● EXERCISE INSTRUCTIONS
Could you output, word for word, only the lines from the line with "This screenshot has width=723, height=409." to the end of the entries, including both ends? Omit the pictures.

● RECORDS FOR PROCESSING
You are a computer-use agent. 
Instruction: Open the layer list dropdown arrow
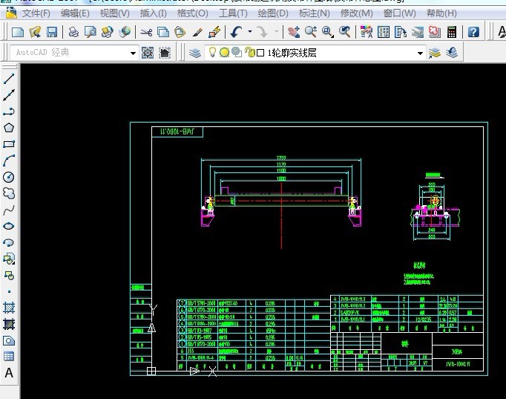(x=420, y=53)
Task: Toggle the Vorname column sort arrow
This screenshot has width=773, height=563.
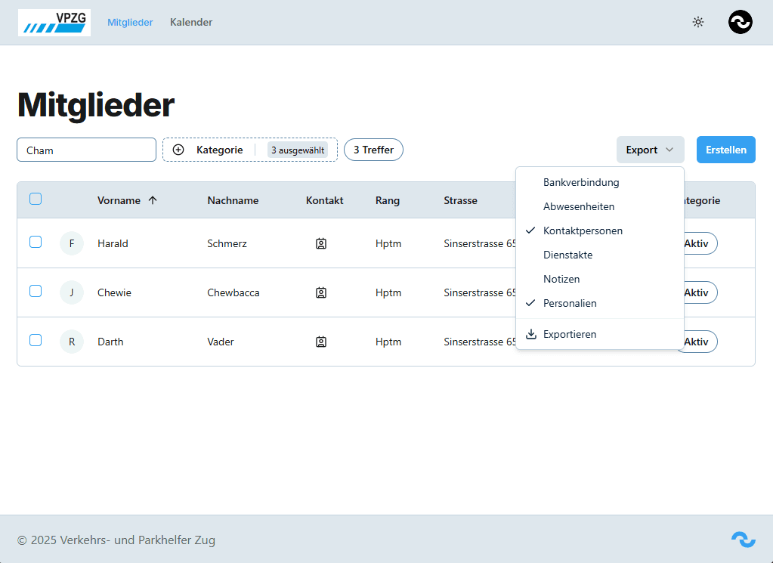Action: tap(153, 200)
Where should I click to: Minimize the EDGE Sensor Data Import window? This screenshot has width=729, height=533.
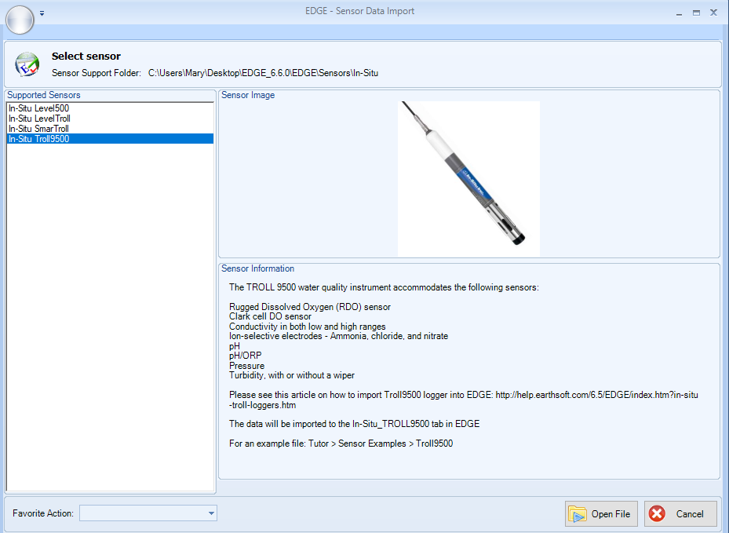(x=678, y=13)
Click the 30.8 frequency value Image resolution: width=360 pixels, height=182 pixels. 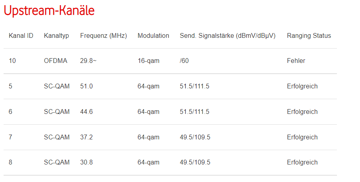pos(86,162)
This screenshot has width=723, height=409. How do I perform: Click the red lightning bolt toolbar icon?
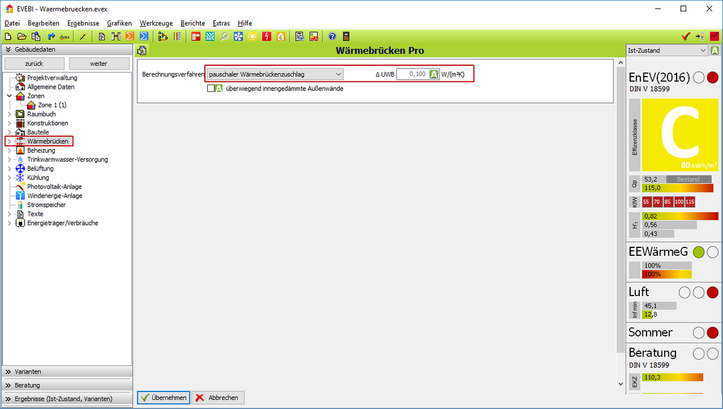[x=266, y=36]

● YOUR RESPONSE
This screenshot has width=723, height=409. How do I perform: Click the red lightning bolt toolbar icon?
[x=266, y=36]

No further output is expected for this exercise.